**PROBLEM DESCRIPTION**
Starting at the line that contains "Task: Click the arrow icon beside Metals", restate every line word for word through the end of the entries.

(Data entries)
____________
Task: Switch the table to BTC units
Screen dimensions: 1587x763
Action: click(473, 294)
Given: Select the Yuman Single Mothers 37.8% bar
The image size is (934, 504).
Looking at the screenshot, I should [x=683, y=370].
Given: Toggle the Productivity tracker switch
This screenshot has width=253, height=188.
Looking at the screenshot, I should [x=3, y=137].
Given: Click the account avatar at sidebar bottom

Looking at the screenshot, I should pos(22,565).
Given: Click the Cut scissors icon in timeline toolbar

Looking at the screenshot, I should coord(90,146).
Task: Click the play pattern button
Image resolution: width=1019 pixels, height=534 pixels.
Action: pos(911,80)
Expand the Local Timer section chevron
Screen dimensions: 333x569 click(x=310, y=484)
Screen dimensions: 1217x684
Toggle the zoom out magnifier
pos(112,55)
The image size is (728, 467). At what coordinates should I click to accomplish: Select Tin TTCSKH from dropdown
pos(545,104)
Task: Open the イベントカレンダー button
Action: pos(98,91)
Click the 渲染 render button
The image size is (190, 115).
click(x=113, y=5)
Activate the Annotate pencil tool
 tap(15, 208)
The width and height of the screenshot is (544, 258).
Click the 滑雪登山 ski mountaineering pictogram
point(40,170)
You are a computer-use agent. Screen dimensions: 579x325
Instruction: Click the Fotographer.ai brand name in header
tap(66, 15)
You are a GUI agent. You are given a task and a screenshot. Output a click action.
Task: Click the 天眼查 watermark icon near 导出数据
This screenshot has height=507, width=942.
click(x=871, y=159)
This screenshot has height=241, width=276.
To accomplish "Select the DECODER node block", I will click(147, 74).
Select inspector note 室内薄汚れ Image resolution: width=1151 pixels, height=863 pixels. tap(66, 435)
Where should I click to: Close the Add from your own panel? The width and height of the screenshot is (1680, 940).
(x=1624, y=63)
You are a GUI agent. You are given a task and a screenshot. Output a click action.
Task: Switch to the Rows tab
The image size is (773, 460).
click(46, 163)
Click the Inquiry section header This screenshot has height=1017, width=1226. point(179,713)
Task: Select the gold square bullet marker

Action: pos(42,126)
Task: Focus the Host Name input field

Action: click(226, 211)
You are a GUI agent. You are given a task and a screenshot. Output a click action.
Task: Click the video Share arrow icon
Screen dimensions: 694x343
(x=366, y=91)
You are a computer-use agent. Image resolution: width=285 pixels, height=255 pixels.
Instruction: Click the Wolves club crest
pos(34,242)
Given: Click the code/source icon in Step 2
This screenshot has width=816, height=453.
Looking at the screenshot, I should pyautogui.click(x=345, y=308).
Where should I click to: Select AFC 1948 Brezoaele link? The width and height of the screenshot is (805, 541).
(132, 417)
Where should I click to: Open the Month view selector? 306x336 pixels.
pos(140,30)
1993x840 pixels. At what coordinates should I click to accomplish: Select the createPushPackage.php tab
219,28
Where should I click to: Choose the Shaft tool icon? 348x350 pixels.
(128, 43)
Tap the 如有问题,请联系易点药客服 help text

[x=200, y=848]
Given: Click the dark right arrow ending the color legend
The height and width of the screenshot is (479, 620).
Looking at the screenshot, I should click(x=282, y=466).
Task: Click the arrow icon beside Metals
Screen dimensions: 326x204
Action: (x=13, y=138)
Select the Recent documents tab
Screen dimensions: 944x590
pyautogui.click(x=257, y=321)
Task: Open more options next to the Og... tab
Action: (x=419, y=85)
____________
**EXPECTED OUTPUT**
Task: Click the arrow icon beside Metals
Screen dimensions: 326x204
Action: (x=13, y=138)
Select the Recent documents tab
Screen dimensions: 944x590
pyautogui.click(x=257, y=321)
Task: Open more options next to the Og... tab
Action: (x=419, y=85)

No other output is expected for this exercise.